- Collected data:
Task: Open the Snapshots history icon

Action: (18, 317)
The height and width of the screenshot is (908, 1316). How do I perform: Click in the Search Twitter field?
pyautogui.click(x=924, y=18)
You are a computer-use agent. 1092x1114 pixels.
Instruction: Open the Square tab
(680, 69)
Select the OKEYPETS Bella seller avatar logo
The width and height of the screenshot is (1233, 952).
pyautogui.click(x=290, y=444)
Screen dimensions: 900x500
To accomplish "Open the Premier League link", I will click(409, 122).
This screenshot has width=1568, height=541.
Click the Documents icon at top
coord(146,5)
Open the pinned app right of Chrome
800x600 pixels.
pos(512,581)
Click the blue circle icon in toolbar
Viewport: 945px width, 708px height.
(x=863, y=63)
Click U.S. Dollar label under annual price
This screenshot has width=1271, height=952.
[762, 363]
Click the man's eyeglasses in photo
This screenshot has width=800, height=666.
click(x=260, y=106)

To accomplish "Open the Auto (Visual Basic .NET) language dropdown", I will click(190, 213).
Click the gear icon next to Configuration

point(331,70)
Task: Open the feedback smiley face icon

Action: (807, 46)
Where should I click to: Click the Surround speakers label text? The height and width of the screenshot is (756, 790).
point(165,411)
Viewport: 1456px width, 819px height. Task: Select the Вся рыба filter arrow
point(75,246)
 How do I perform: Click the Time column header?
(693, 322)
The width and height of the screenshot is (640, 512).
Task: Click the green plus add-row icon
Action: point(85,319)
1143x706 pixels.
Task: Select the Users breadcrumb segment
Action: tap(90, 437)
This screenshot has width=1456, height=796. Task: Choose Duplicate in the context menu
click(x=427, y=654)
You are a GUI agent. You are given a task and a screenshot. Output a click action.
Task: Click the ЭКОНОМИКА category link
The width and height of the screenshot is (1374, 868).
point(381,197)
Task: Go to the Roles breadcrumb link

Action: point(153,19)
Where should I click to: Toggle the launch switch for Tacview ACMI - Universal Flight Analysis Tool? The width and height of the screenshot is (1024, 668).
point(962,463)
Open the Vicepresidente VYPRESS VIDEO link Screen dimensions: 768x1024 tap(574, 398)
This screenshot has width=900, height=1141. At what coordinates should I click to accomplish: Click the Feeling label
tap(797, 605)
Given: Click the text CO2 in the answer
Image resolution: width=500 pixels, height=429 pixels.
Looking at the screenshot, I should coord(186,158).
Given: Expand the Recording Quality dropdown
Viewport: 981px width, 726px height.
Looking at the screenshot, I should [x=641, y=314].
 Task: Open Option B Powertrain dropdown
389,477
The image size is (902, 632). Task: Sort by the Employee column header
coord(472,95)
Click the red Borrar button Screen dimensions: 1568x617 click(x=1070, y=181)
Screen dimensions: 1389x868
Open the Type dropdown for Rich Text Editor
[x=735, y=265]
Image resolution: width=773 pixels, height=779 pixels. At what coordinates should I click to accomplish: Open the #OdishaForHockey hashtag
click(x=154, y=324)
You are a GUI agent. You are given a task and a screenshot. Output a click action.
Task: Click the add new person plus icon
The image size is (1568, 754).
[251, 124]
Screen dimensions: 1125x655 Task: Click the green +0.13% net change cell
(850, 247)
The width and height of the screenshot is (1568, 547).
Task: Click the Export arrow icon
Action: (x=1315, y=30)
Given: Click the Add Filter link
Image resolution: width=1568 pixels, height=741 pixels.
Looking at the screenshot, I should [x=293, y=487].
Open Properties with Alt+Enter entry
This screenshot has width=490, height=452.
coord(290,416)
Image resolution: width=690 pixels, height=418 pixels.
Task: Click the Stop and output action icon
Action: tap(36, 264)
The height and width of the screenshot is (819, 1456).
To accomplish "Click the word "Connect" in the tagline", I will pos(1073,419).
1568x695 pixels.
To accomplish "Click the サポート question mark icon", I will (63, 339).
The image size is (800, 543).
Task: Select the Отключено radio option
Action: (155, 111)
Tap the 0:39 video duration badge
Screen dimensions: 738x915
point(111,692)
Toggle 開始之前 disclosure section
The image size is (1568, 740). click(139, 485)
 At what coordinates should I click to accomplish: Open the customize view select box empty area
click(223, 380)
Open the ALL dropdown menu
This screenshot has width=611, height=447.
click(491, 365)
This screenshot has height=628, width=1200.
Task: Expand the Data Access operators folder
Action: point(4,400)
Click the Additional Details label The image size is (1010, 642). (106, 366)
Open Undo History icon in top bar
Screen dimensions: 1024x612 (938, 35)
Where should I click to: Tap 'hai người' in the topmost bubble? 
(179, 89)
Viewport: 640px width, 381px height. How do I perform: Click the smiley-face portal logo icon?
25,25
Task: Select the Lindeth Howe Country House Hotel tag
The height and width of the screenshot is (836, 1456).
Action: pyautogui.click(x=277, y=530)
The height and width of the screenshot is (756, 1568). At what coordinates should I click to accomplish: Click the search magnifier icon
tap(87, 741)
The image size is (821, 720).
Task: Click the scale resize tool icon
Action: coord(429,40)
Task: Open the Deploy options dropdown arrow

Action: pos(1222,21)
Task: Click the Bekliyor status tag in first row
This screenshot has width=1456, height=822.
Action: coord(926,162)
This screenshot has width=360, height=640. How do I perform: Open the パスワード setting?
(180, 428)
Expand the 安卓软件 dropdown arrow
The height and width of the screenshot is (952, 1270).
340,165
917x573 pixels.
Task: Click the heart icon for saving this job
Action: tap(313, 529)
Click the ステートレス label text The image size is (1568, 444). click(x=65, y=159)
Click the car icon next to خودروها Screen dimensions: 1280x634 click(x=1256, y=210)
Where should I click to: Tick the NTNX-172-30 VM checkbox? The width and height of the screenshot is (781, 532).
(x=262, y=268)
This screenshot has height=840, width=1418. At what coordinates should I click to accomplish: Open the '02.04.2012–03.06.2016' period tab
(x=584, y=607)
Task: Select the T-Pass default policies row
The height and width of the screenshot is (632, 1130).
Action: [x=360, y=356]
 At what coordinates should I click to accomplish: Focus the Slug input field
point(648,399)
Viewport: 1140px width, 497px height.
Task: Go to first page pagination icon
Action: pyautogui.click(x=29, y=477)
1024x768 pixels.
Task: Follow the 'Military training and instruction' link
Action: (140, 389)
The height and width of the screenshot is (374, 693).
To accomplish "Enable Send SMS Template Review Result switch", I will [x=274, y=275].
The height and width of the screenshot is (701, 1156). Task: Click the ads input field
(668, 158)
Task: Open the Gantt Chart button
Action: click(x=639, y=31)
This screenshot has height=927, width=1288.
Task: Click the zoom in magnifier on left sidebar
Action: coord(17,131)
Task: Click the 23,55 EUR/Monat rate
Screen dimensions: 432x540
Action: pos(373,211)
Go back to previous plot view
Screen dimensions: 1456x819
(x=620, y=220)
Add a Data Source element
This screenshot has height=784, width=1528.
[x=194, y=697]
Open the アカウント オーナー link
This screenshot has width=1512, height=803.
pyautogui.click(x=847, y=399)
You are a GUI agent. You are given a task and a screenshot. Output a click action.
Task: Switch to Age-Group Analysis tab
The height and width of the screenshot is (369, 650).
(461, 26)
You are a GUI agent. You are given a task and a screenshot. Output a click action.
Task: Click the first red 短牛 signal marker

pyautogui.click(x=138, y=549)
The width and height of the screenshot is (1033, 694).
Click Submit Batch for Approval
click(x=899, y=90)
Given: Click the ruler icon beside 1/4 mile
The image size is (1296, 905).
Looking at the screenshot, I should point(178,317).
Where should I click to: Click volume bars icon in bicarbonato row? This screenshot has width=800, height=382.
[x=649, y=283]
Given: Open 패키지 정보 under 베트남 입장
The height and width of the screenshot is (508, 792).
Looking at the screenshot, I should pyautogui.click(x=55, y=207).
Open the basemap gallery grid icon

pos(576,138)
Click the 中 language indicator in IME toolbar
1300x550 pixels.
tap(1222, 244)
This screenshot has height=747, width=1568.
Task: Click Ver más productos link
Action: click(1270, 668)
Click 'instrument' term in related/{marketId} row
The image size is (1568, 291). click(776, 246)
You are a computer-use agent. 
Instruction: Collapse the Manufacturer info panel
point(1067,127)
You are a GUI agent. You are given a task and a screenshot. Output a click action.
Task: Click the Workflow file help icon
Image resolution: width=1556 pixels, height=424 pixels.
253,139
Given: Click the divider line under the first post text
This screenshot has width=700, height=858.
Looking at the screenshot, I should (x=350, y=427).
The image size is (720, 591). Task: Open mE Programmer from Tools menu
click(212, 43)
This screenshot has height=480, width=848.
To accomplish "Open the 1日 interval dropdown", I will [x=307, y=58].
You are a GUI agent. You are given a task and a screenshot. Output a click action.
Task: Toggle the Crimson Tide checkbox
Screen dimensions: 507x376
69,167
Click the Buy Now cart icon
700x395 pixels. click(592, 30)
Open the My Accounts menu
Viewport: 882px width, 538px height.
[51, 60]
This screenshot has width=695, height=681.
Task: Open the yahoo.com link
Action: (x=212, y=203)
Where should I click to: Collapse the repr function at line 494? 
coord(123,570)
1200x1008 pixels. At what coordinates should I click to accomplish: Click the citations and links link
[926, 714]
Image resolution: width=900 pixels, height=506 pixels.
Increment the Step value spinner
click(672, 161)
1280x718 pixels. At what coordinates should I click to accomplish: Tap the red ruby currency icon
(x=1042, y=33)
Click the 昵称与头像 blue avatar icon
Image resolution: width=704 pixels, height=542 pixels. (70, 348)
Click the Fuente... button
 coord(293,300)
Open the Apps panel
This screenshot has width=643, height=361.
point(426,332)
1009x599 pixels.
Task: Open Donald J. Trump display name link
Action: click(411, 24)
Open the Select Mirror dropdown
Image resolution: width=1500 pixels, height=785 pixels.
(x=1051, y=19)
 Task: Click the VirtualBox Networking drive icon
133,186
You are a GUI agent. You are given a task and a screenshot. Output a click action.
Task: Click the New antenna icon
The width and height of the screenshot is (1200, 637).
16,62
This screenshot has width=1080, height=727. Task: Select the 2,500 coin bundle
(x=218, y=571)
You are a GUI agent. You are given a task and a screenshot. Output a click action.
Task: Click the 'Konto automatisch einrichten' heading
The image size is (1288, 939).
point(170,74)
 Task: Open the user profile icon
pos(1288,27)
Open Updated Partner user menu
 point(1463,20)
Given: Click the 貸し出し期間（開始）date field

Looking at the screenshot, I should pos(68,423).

- What you have to do: Beginning at the first line above, repeat exactly until the line containing "You are a computer-use agent. 1092x1114", which is included.

- Result of this exercise:
Task: Open the Snapshots history icon

Action: (18, 317)
The height and width of the screenshot is (908, 1316). How do I perform: Click in the Search Twitter field?
pyautogui.click(x=924, y=18)
You are a computer-use agent. 1092x1114 pixels.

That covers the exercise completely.